# Electric field of a rod

I am not sure whether this is the correct section to post in but here it goes...

I am really confused as to why the textbook has a "d" in denominator and why their integral is different from mine...I used the integral in 2nd column 2nd row but the textbook is different :S im not sure why difference in y (I used difference in L to represent the L's segment..) approaches Dy as the textbook states...Anyhow lets break the question into one main problem...I dont understand in the last few textbook lines why my integral is different from theirs even though I used the common integrals from appendix and also, how they got a d in denominator..

I solved question on my own then looked at textbook's answer.

http://img7.imageshack.us/img7/2696/integralsd.png [Broken]
http://img834.imageshack.us/img834/5516/qsanspg1.jpg [Broken]
http://img560.imageshack.us/img560/8483/qsanspg2.jpg [Broken]
http://img195.imageshack.us/img195/525/qspg1.png [Broken]

Last edited by a moderator:

Born2bwire
Gold Member
The textbook's derivation is using a different integral. Their integrand does not have a y in the numerator but instead has d. They use the first integral in the second column of the list you give and from there we see where the extra fact of d comes from. So what you need to do is look to see why your integrand differs from the textbook's. This seems to come from the beginning of the derivation as you can see that the d in the numerator comes from the expansion of \cos \theta_i in terms of y_i and d.

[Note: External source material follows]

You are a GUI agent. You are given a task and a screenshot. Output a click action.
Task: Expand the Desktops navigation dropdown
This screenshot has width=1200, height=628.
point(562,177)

Im so confused why is the integral the first one rather than the 2nd one? If I turned my difference in L to difference in y which becomes dy then d*dy is what numerator would be and 2nd integral looks closer match for it than the 1st integral.

Born2bwire
Gold Member
Read through the textbook's explanation. It's really just the first step. They write out the electric field due to an infinitesimal length of charged rod and then convert that equation into Cartesian coordinates. Then they convert the charge element on the infinitesimal length into a charge density (assuming that the rod is uniformly charged). Finally, they just integrate along the length of the rod.

But looking through your notes, it appears that you have an equivalent set of steps. Your integrand is the same, but you took the wrong integral. You should be taking the first integral.

Read through the textbook's explanation. It's really just the first step. They write out the electric field due to an infinitesimal length of charged rod and then convert that equation into Cartesian coordinates. Then they convert the charge element on the infinitesimal length into a charge density (assuming that the rod is uniformly charged). Finally, they just integrate along the length of the rod.

But looking through your notes, it appears that you have an equivalent set of steps. Your integrand is the same, but you took the wrong integral. You should be taking the first integral.

thats what im wondering, how do you know which integral to take because 1 and 2 are both very similar and 2 matches more closely to my equation so any ideas on why I should be taking integral 1?

got it!! its because my numerator is dy and the constant next to it is d not "y" so I cant use the 2nd integral.